PLoS ONE (Jan 2022)
Machine learning-based estimation of riverine nutrient concentrations and associated uncertainties caused by sampling frequencies.
Abstract
Accurate and sufficient water quality data is essential for watershed management and sustainability. Machine learning models have shown great potentials for estimating water quality with the development of online sensors. However, accurate estimation is challenging because of uncertainties related to models used and data input. In this study, random forest (RF), support vector machine (SVM), and back-propagation neural network (BPNN) models are developed with three sampling frequency datasets (i.e., 4-hourly, daily, and weekly) and five conventional indicators (i.e., water temperature (WT), hydrogen ion concentration (pH), electrical conductivity (EC), dissolved oxygen (DO), and turbidity (TUR)) as surrogates to individually estimate riverine total phosphorus (TP), total nitrogen (TN), and ammonia nitrogen (NH4+-N) in a small-scale coastal watershed.

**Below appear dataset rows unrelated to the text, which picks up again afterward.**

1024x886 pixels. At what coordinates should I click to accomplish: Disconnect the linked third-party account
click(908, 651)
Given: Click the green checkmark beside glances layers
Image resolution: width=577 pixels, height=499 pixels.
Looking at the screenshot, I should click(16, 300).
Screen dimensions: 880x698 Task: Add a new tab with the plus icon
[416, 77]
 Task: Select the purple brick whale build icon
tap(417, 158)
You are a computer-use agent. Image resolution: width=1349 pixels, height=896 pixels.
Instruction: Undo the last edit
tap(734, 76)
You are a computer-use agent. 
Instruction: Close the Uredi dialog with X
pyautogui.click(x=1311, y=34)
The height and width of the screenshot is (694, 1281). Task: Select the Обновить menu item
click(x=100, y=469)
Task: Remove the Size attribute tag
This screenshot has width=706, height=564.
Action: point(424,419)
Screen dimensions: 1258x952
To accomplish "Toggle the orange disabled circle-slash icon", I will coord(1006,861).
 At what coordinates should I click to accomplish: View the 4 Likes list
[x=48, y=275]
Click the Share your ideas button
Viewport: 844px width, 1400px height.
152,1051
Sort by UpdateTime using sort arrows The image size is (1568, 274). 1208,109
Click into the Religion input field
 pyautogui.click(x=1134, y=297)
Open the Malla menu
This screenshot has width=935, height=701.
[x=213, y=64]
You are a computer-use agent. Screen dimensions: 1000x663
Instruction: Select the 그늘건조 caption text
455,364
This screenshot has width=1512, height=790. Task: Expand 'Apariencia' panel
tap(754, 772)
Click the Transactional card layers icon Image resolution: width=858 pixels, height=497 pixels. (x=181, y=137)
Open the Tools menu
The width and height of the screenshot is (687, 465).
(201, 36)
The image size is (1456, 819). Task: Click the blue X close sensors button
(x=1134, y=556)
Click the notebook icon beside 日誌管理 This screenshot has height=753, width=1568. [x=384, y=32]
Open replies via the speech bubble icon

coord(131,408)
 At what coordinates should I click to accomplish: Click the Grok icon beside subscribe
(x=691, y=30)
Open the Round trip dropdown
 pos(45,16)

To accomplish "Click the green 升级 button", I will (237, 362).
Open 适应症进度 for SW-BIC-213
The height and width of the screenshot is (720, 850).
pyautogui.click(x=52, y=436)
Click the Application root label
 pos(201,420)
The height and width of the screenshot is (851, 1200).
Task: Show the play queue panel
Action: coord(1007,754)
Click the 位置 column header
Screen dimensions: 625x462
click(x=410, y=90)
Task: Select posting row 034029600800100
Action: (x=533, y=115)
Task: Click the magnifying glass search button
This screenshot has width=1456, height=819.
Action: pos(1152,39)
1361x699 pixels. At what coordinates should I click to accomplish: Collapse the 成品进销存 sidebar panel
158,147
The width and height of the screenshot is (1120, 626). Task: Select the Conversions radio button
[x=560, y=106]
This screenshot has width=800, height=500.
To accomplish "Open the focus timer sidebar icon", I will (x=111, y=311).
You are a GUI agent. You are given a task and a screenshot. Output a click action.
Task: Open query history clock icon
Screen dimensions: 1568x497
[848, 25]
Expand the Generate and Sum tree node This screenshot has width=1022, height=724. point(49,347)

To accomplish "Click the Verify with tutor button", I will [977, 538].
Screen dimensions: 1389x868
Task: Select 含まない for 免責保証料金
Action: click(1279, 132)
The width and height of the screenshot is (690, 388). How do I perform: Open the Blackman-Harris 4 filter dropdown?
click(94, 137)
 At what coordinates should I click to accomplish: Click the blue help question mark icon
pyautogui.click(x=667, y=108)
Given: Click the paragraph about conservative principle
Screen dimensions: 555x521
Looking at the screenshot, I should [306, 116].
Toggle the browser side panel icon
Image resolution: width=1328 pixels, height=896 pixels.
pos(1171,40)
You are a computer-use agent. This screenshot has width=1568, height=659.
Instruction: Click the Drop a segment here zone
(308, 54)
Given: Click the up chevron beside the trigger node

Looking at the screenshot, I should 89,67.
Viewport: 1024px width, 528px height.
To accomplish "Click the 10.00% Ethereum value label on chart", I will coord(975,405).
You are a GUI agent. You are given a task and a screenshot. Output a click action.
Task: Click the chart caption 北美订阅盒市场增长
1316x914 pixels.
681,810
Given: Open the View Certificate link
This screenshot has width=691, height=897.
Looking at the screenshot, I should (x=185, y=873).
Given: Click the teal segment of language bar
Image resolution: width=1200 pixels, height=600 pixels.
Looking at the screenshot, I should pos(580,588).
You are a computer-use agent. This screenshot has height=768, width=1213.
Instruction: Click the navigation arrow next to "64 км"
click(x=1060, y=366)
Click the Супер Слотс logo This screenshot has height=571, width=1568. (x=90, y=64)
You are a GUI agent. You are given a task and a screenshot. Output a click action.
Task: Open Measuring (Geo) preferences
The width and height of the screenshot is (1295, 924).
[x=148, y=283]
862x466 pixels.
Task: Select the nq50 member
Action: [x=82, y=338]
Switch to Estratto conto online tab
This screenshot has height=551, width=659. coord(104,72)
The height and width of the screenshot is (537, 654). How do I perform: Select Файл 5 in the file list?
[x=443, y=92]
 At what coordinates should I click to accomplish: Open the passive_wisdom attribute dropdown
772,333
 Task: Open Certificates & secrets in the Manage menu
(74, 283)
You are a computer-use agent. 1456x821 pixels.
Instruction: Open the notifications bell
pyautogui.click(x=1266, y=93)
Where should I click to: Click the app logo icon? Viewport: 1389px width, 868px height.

The results show that the RF model outperforms the SVM and BPNN machine learning models in terms of estimative performance, which explains much of the variation in TP (79 ± 1.3%), TN (84 ± 0.9%), and NH4+-N (75 ± 1.3%), when using the 4-hourly sampling frequency dataset. The higher sampling frequency would help the RF obtain a significantly better performance for the three nutrient estimation measures (4-hourly > daily > weekly) for R2 and NSE values. WT, EC, and TUR were the three key input indicators for nutrient estimations in RF. Our study highlights the importance of high-frequency data as input to machine learning model development. The RF model is shown to be viable for riverine nutrient estimation in small-scale watersheds of important local water security.